I'm using RabbitMQ as message broker as publisher/subscriber, but sometimes I receive the following error:

Message has been rejected: Warning: Error while sending QUERY packet. PID=5987 in /var/www/html/vendor/magento/zendframework1/library/Zend/Db/Statement/Pdo.php on line 228

I think that this occure because the connection with MySQL stays open and when exceed wait_timeout = 500 from my.cnf the next message cause me this error. Now, how can I avoid this? Is there a way to close connection from my consumers?

  • Did you ever solve this? Running into the exact same problem. Oct 25, 2019 at 11:54

1 Answer 1


This post "Symfony2 and RabbitMQ: lessons learned" does a nice job of explaining the problem (replace Symfony with Magento and it's still valid);

Because the consumer is one process that keeps running, that also means that the service container and stuff keeps existing in memory. When you’ve done some queries the database connection keeps open in the background. And if it’s quiet on our queue, it may take some time before we reach the message limit.
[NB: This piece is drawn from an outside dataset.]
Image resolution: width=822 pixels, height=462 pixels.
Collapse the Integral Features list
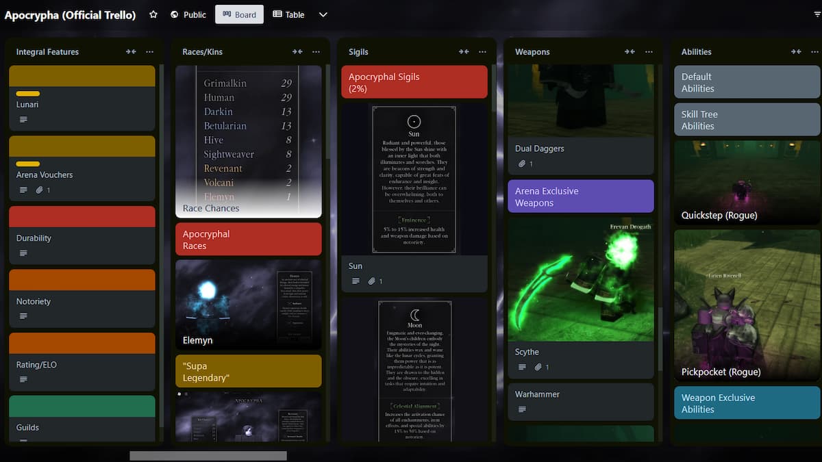131,52
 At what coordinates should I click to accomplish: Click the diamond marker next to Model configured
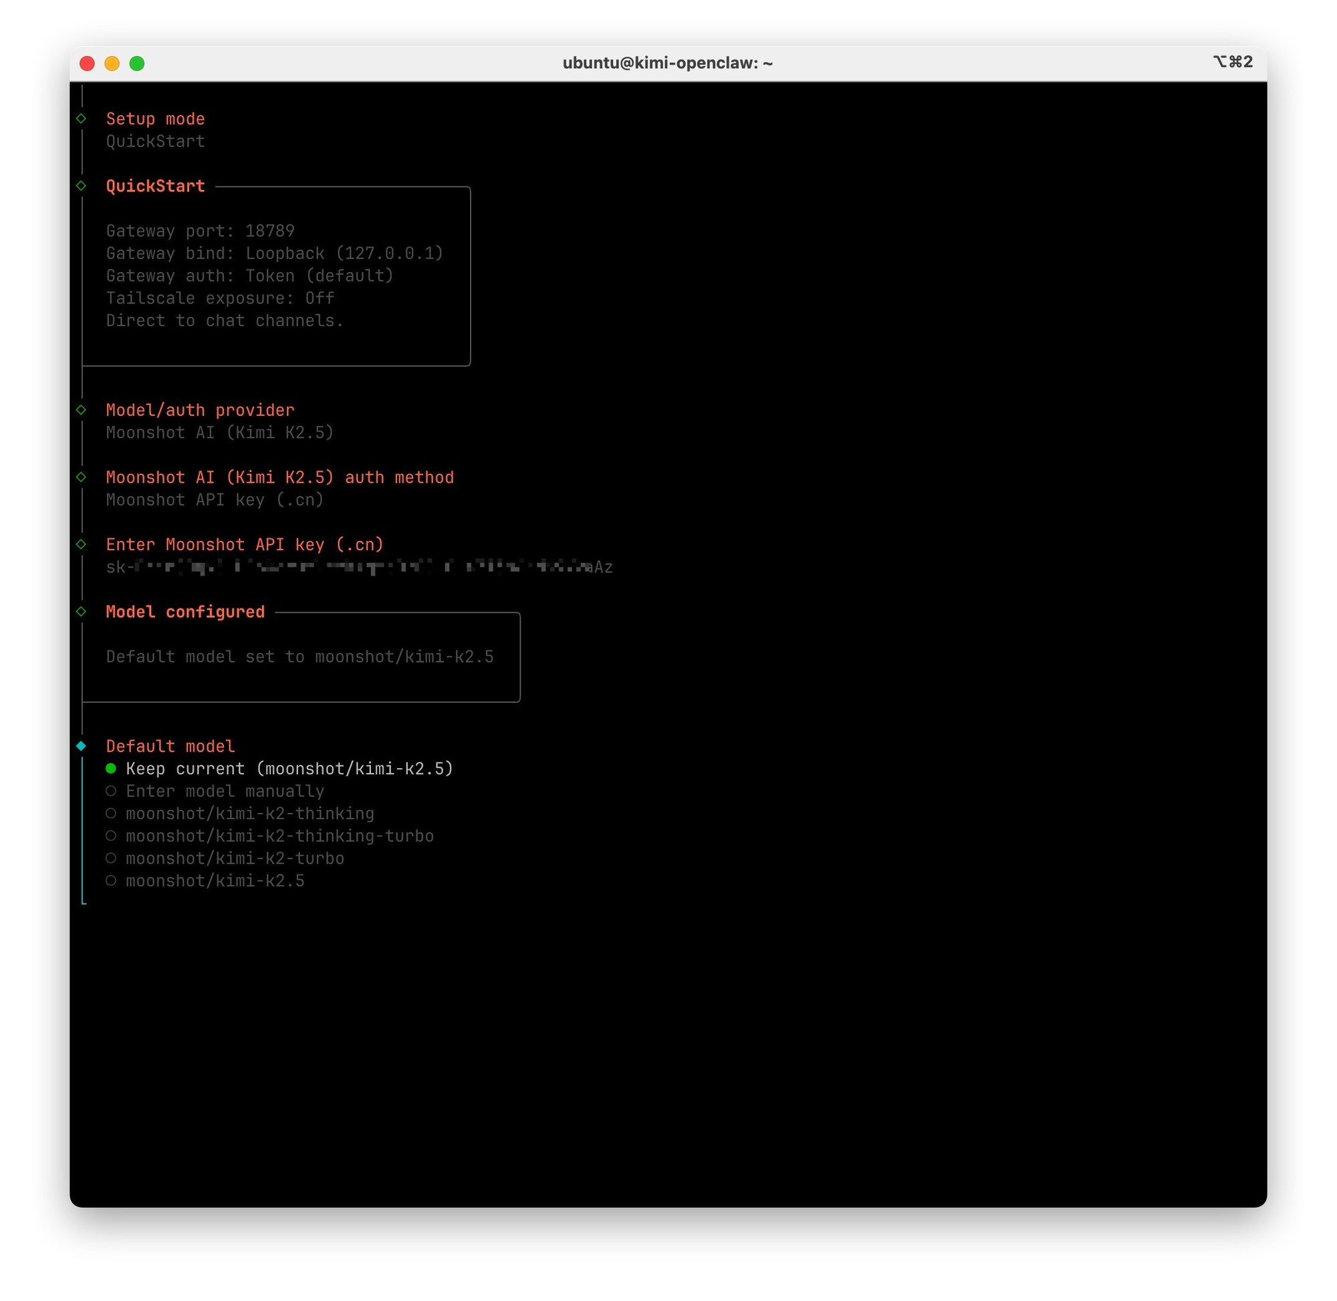coord(81,612)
If that time exceeds the connect_timeout of your MySQL server, you’ll run into the warnings and errors about lost connections.

Of course we should close the connection after the message is processed or could try catch for Doctrine DBAL connection exceptions or increase the connect_timeout setting but thats just denying the real problem. Running consumers with a booted Symfony2 kernel just doesn’t work so well.

So in short; when the queue isn't (very) busy, the MySQL connection stays open for a longer period thereby exceeding MySQL's timeout. When the queue is busy however, it'll hit the message limit for one connection and create a new connection, avoiding the timeout.

Two short term options; 1. Raise the MySQL timeout (but to what? that depends on how 'busy' your system is). 2. Lower the message limit per connection. I'm not sure how to do this.

I don't know about a long-term solution where we can both tailor the not-so-busy moments and the busy moments and avoid the time-out altogether without sacrificing performance in busy moments.

Edit; after re-reading your initial post and understanding the issue better, I now see you already realized exactly this.